*Records for the exercise:*
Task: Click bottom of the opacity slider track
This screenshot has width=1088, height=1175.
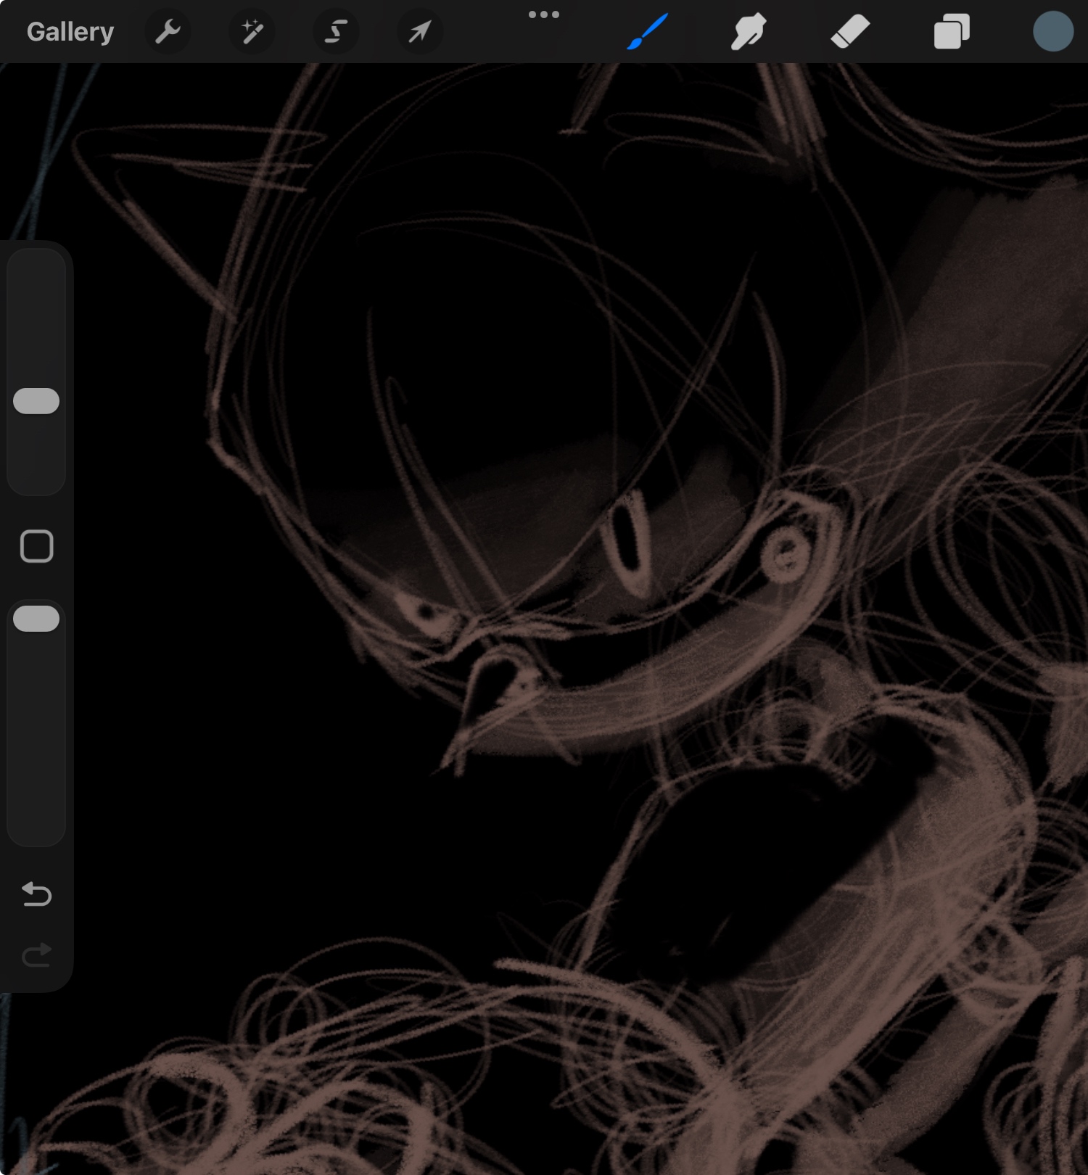Action: click(x=36, y=827)
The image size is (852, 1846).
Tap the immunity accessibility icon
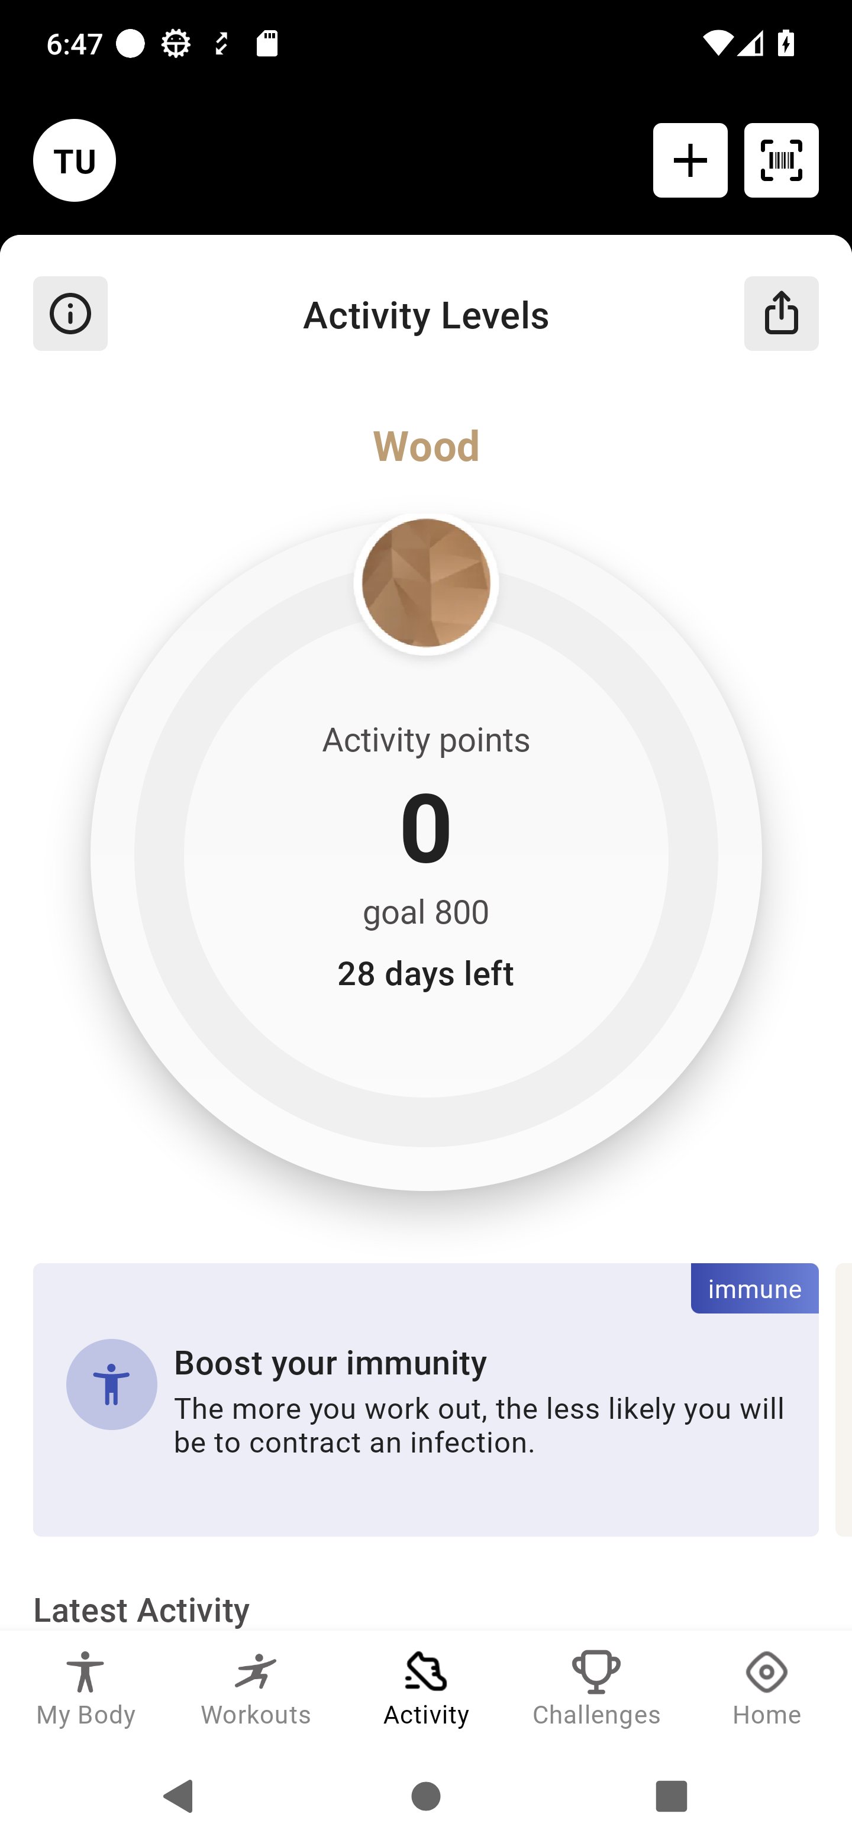112,1385
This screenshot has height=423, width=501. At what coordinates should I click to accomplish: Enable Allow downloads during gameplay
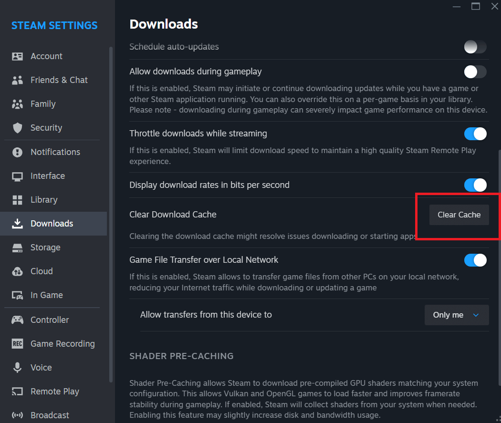coord(475,71)
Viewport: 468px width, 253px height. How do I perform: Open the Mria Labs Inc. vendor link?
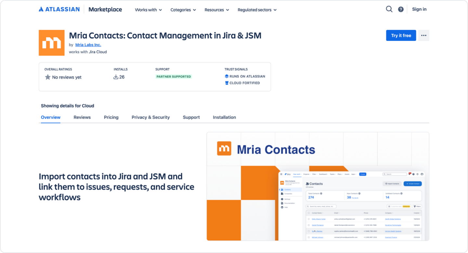(x=88, y=44)
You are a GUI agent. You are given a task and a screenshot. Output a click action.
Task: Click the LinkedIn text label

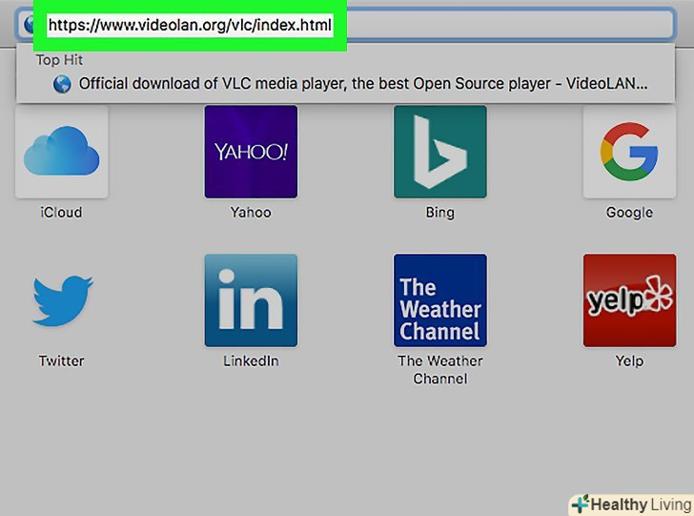pyautogui.click(x=251, y=361)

*Prompt:*
Please retype the records above exactly, leaving every image out.

*Problem solution:*
Task: Click bottom of the opacity slider track
This screenshot has width=1088, height=1175.
Action: click(x=36, y=827)
The image size is (852, 1846).
Tap the immunity accessibility icon
112,1385
This screenshot has height=423, width=501. At what coordinates should I click to accomplish: Enable Allow downloads during gameplay
coord(475,71)
Viewport: 468px width, 253px height. How do I perform: Open the Mria Labs Inc. vendor link?
(x=88, y=44)
You are a GUI agent. You are given a task and a screenshot. Output a click action.
Task: Click the LinkedIn text label

pyautogui.click(x=251, y=361)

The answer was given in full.